The Hispanic enrichment program started three years ago. The first year, the target was 23 senior Latino students who hadn’t yet passed the English Regents, a requirement for graduation. They went through nine weeks without direct academic intervention, Toper explains, “but we gave them all these other things in terms of self-esteem, learning to communicate, do job interviews, etc. We also gave them the opportunity to go into the after-school tutoring if they wished—we wanted them to be self-motivated.” Twenty-one of the 23 students passed that year.
The extra effort isn’t just for seniors at White Plains. Four years ago, the school launched the Emerging Scholars Program, designed to identify middle school students whose academic scores suggest they have the ability, but who haven’t otherwise been honors or advanced students.
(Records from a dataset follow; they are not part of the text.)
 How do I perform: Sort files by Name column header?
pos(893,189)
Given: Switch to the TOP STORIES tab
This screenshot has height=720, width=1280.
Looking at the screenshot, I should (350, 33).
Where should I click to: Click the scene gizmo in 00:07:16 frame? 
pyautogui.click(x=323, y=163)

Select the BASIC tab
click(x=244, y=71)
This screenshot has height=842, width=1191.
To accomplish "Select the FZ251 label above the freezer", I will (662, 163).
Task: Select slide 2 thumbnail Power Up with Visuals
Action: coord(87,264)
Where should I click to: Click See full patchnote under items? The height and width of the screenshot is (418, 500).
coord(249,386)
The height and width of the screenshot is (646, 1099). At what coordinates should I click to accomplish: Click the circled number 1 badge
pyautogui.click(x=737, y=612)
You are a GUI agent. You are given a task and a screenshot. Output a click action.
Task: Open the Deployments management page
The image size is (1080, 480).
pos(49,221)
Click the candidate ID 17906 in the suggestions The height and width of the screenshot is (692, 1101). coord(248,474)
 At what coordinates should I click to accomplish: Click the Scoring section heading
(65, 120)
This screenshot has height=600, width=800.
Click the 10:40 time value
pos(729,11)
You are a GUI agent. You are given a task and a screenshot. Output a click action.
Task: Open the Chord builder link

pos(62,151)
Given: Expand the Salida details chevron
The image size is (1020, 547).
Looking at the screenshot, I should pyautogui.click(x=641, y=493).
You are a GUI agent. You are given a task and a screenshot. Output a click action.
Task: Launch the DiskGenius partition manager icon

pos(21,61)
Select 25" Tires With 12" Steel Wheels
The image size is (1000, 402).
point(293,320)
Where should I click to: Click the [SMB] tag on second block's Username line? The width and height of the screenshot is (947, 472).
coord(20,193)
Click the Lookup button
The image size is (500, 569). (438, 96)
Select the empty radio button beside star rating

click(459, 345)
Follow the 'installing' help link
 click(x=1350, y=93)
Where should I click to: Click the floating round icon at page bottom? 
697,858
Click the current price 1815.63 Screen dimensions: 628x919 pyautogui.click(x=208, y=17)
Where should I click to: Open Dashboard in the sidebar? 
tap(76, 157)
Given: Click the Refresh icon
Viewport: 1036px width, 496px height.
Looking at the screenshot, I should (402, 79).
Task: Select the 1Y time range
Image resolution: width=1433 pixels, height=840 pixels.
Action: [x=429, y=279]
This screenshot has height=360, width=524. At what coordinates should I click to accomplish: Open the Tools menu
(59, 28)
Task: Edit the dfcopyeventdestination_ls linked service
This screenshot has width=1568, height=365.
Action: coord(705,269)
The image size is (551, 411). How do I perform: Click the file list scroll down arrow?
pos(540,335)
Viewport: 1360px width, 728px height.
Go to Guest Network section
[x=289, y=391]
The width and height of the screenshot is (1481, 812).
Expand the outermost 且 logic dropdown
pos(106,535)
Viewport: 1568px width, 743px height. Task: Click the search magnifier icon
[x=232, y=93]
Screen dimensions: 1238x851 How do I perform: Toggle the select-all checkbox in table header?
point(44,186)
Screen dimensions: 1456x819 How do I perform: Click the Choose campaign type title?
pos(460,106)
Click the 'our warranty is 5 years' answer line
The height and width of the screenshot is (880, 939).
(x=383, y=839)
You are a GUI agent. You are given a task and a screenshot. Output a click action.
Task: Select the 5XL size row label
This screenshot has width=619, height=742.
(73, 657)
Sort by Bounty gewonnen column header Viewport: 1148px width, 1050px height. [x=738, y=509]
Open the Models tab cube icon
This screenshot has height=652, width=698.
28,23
They’re encouraged to accept the greater challenge by a pre-freshman year summer institute. Once in the high school, special counselors are assigned and they have a special study hall period manned by teachers. Roughly 100 students are part of that effort. “It’s been incredibly successful in not only identifying students who might not have otherwise been in honors or AP,” Toper says, “but maintaining them in those programs.
Sleepy Hollow Remembers
Seniors in Sleepy Hollow High’s Participation in Government and Contemporary Issues class take a giant step forward into the 21st century by delving into some of the most horrific events of modern times. Using the Holocaust, the civil rights struggle in America, the genocide in Rwanda, and other current examples of hate, racism, and discrimination, they study the connections between historical events and the choices they make in their own lives. The course has been offered in one form or another for 10 years, with issues changing with the times.
“The course consists of more than just hand-wringing over the world’s humanitarian crises,” says Social Studies Chair Jessica Hunsberger. “There is more to being a citizen than just being concerned. The kids get a good understanding of the complexity of modern global issues. Hopefully, they take away a sense that they can make a difference as an individual.”
About 125 seniors take the semester-long class, which includes field trips and brings in guest speakers. In addition, teacher Lisa Graham explains, class time is spent in debate, discussion, and role-playing. “We don’t want them to walk away with definitive opinions but rather with an interest in learning and knowing more about the issues,” she says.
The course opened this school year with a field trip to the Museum of Jewish Heritage in New York City. The students then worked in teams to research and create PowerPoint presentations about genocides from Armenia to Darfur and the Congo. In November, the students met with Sergeant David Cyr, a veteran of the war in Afghanistan and two tours of duty in Iraq, who spoke about what his experiences taught him. The students also attended a workshop on Darfur and wrote letters to children living in refugee camps. Last year, they created a huge flag and delivered it to the UN as part of an event drawing attention to the genocide in Darfur.
This isn’t your grandfather’s civics class.
Dave Donelson lives and writes in West Harrison. He has many fond memories of his own high school career, some of which even include academics.